Backing up... there are two approaches here:

1. Dump out raw x86-specific gunk, aka. CPUID contents itself. There
are a billion ways to do this and lots of complications, including
the remote protocol implications
or
2. Define an abstract format that works anywhere, not just on x86 and
not just for XSAVE.

There's no (sane) middle ground. The implementation here (in this
patch) is fundamentally x86-specific and pretends to be some kind of
abstracted x86-independent format.

Well, are there other register notes that could benefit from an approach
like this? Most other register notes I'm aware of on various architectures
either have a fixed layout (like the typical general purpose register notes),
or they have a fixed set of registers but the size of individual registers
can vary (thinks like SME or RISC-V's vector extension). XSAVE is the only
one I'm aware of that packs multiple register sets into a single note.

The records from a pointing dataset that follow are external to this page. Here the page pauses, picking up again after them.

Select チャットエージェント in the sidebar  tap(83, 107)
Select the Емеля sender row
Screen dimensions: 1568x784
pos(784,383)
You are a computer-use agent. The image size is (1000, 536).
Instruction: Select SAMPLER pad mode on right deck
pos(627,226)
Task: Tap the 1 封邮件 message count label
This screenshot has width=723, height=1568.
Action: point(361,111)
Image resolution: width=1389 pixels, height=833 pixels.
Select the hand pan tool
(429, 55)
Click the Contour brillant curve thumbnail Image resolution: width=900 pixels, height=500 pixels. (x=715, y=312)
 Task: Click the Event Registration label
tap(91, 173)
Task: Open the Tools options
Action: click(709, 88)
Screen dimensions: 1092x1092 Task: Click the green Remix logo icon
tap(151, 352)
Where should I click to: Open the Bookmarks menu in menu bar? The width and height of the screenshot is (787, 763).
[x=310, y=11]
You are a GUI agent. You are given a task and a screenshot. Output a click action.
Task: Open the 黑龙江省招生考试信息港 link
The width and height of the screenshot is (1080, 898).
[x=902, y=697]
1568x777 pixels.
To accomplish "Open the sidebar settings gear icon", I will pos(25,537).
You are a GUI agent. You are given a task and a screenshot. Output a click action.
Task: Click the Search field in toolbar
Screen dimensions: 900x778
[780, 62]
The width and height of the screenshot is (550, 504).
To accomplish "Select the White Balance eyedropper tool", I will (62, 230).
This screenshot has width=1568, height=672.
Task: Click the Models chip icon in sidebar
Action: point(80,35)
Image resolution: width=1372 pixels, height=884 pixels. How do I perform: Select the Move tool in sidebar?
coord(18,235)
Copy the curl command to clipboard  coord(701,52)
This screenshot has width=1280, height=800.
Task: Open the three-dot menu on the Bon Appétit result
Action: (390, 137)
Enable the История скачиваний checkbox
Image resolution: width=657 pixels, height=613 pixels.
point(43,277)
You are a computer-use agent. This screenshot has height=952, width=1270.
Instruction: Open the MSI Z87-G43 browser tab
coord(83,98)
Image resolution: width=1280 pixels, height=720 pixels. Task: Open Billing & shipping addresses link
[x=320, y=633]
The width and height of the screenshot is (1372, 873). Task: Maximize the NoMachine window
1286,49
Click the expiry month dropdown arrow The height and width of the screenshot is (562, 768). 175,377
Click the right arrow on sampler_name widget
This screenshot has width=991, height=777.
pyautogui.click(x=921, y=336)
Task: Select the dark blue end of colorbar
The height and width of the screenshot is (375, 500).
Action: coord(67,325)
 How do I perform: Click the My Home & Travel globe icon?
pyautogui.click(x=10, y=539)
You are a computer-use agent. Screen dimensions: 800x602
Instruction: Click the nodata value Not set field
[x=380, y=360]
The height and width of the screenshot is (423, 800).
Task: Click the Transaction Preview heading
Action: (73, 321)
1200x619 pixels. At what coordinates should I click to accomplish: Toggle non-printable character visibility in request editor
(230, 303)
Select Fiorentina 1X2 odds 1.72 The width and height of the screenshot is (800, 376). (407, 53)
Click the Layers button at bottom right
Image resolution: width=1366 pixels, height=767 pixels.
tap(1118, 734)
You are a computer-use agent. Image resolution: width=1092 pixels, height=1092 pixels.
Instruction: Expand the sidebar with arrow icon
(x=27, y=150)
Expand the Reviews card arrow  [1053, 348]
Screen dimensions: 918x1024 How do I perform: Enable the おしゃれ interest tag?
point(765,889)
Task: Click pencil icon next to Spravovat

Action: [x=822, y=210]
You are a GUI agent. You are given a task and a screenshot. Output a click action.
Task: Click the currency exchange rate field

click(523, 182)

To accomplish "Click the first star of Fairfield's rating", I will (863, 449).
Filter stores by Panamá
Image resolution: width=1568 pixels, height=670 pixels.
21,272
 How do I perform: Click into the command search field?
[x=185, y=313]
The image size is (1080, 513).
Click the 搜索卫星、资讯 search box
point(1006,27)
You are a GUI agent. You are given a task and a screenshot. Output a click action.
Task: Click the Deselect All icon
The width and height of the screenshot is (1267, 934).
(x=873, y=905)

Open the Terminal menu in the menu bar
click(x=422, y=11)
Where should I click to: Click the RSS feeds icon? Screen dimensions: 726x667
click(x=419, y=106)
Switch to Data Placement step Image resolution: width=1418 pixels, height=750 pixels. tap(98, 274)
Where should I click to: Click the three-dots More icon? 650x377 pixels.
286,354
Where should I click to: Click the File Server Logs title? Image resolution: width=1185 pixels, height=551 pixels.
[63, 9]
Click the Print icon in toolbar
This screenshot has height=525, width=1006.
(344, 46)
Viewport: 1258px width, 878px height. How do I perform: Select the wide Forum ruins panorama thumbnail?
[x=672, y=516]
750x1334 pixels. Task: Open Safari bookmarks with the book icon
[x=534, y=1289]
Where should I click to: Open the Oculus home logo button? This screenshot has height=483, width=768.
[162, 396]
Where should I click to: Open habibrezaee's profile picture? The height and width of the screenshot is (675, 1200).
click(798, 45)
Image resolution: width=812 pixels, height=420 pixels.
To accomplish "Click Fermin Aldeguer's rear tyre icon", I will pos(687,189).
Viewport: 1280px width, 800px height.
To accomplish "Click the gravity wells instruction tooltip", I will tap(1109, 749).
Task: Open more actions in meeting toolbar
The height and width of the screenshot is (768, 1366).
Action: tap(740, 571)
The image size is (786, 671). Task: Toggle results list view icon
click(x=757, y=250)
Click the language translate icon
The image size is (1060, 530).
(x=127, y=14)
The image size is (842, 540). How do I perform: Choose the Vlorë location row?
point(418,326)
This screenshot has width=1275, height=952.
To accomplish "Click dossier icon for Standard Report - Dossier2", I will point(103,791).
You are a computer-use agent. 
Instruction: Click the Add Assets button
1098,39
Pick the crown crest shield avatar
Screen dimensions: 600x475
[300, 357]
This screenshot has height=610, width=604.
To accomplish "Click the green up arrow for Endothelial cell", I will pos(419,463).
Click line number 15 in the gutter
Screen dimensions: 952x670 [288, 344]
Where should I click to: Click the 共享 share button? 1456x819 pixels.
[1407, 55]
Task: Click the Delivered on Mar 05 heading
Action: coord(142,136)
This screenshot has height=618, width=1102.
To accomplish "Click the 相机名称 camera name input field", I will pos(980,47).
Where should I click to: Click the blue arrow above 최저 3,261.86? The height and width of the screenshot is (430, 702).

To step back a bit, another approach that could be taken (and I'm not sure
it is worth it at this point) would to stop dumping a single XSAVE note
and dump a separate register note for each feature. That is, dump a note
for AVX (the upper bits of ymmX), a note for PKRU, etc. I think if I had
to pick a strategy at the very beginning that's what I would choose now,
but this isn't the very beginning and that sort of change is likely too
disruptive. (This approach is what happens on other arches today in effect,
e.g. on AArch64.)

--
John Baldwin